Monday, September 21, 2009


I am currently in Klagenfurt, Austria, where tomorrow I am giving a plenary speech to Anglistentag 2009, a gathering of German-speaking professors of English. I am writing this as I had to return to my sumptuous hotel, the Lindner Seepark, in order to get a jacket and tie; I usually reserve these accoutrements for the days I am actually giving my talk, but, unlike on my last international conference trip to Brazil, the Teutonic formality of the occasion (even though all the peopel afre friendly, engaging, and unpretentious) clearly dictates a more stringent dress code.

Klagenfurt is, as one of the Forum speakers in the morning said (in German, therefore so far as I understood it) the southernmost city in the German-speaking world, near the Slovenian border (the university makes a deliberate attmept to be trilingual, with signs in Slovenian and Italian as well as German, and therefore a place of liminality that can meaningfully position itself in the context of diaspora and globalization in the Englsish-speaking world.
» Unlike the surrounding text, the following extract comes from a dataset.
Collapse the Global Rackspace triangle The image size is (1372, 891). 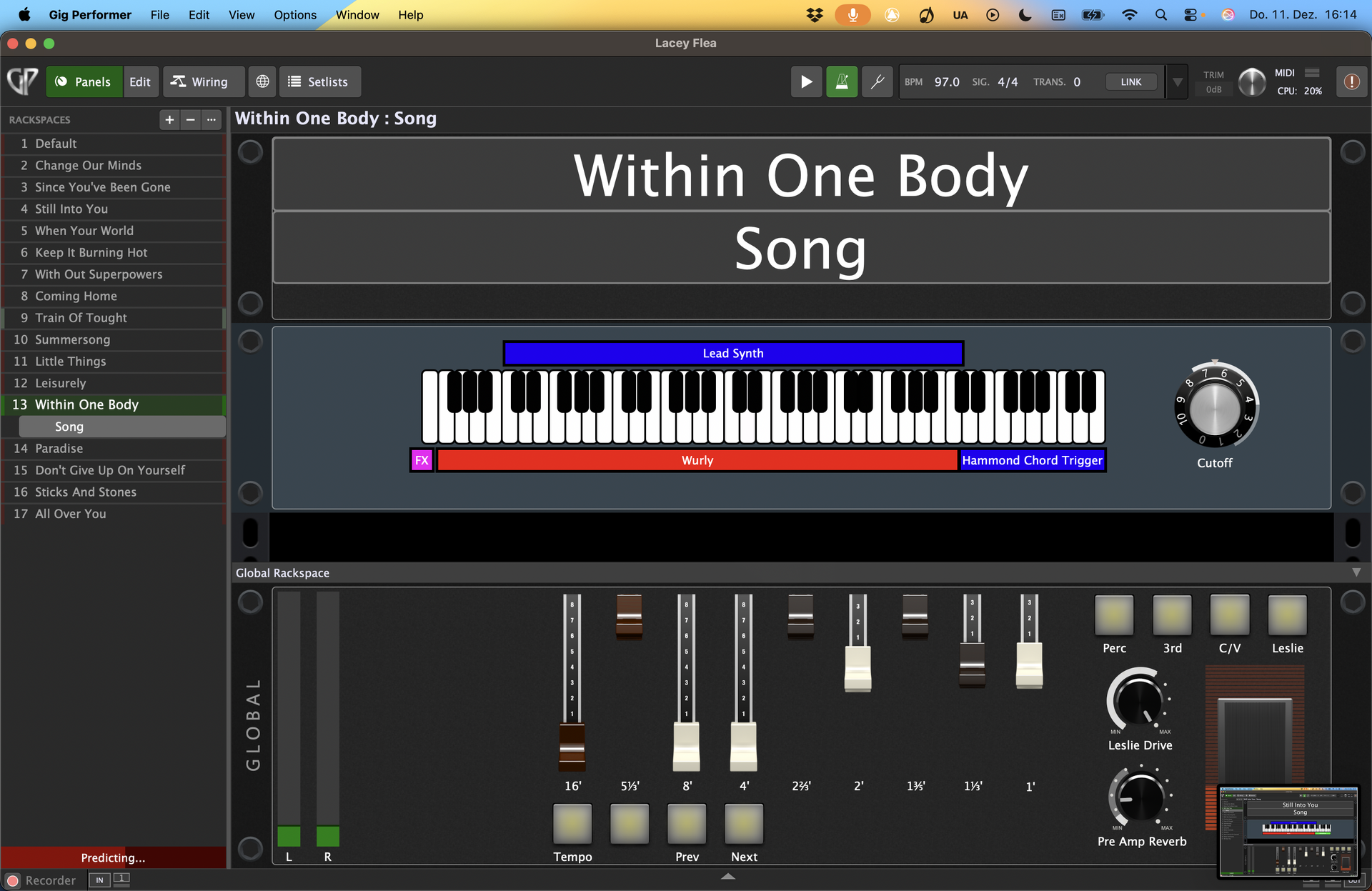pos(1356,573)
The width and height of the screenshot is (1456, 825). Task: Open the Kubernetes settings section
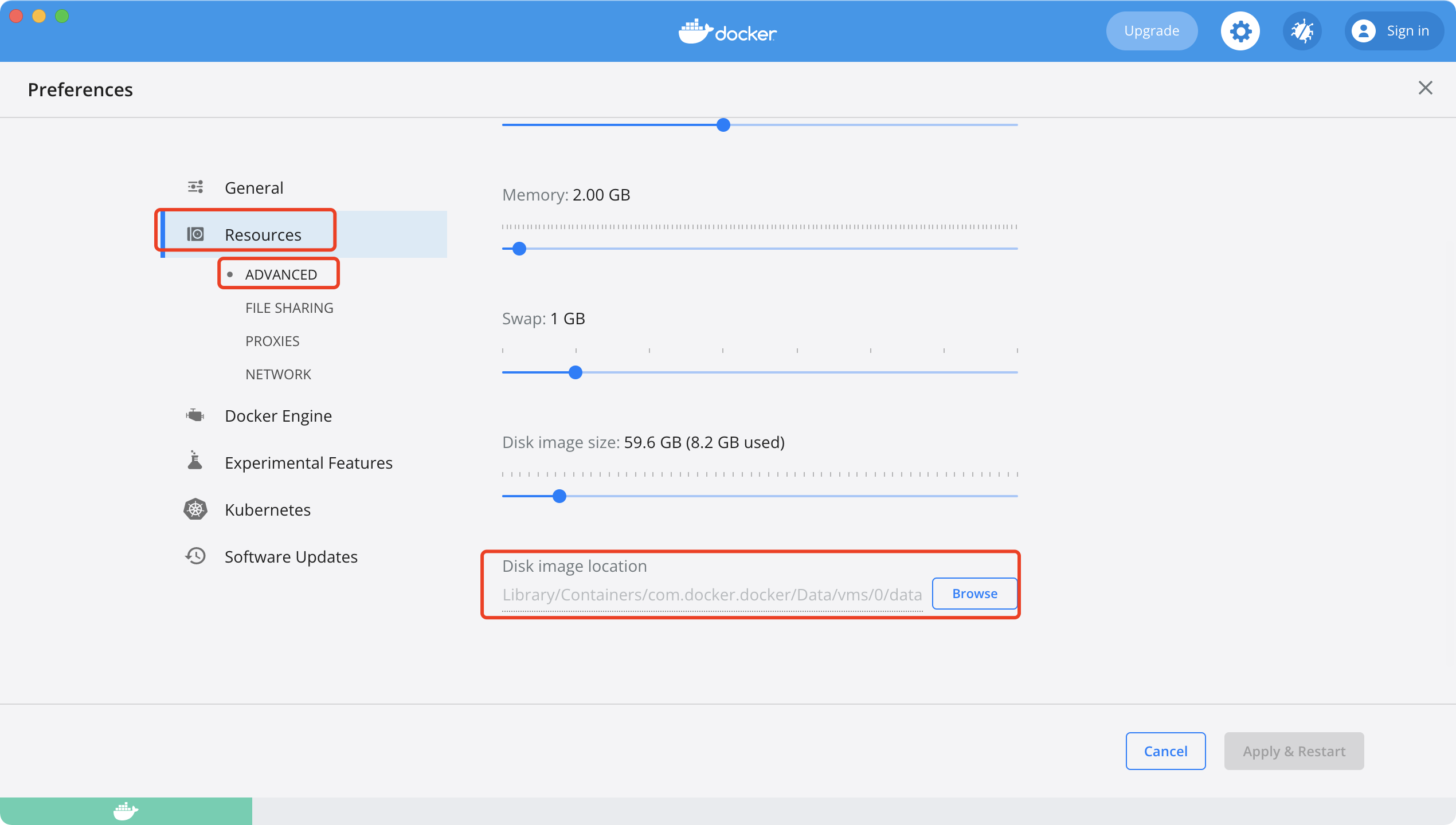pyautogui.click(x=267, y=509)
In practice, the only language one hears on the street is German, and this region, as the bastion of the late Jörg Haider, is more 'conservative' than 'multicultural' in inclination, more Tea Party than Spivak or Bhabha in mien, though the people on the street and in the hotel are, again, friendly and charming. The ciy feels like a small city in the hillier regions of the Northeast or mid-Atlantic, sedate yet vigorous, with many new buildings. It is also the beach volleyball capital of Austria. The large lake, the Wörthersee, is now near to all that Austria has for a seacoast, Trieste and Pola of course having been long denied it.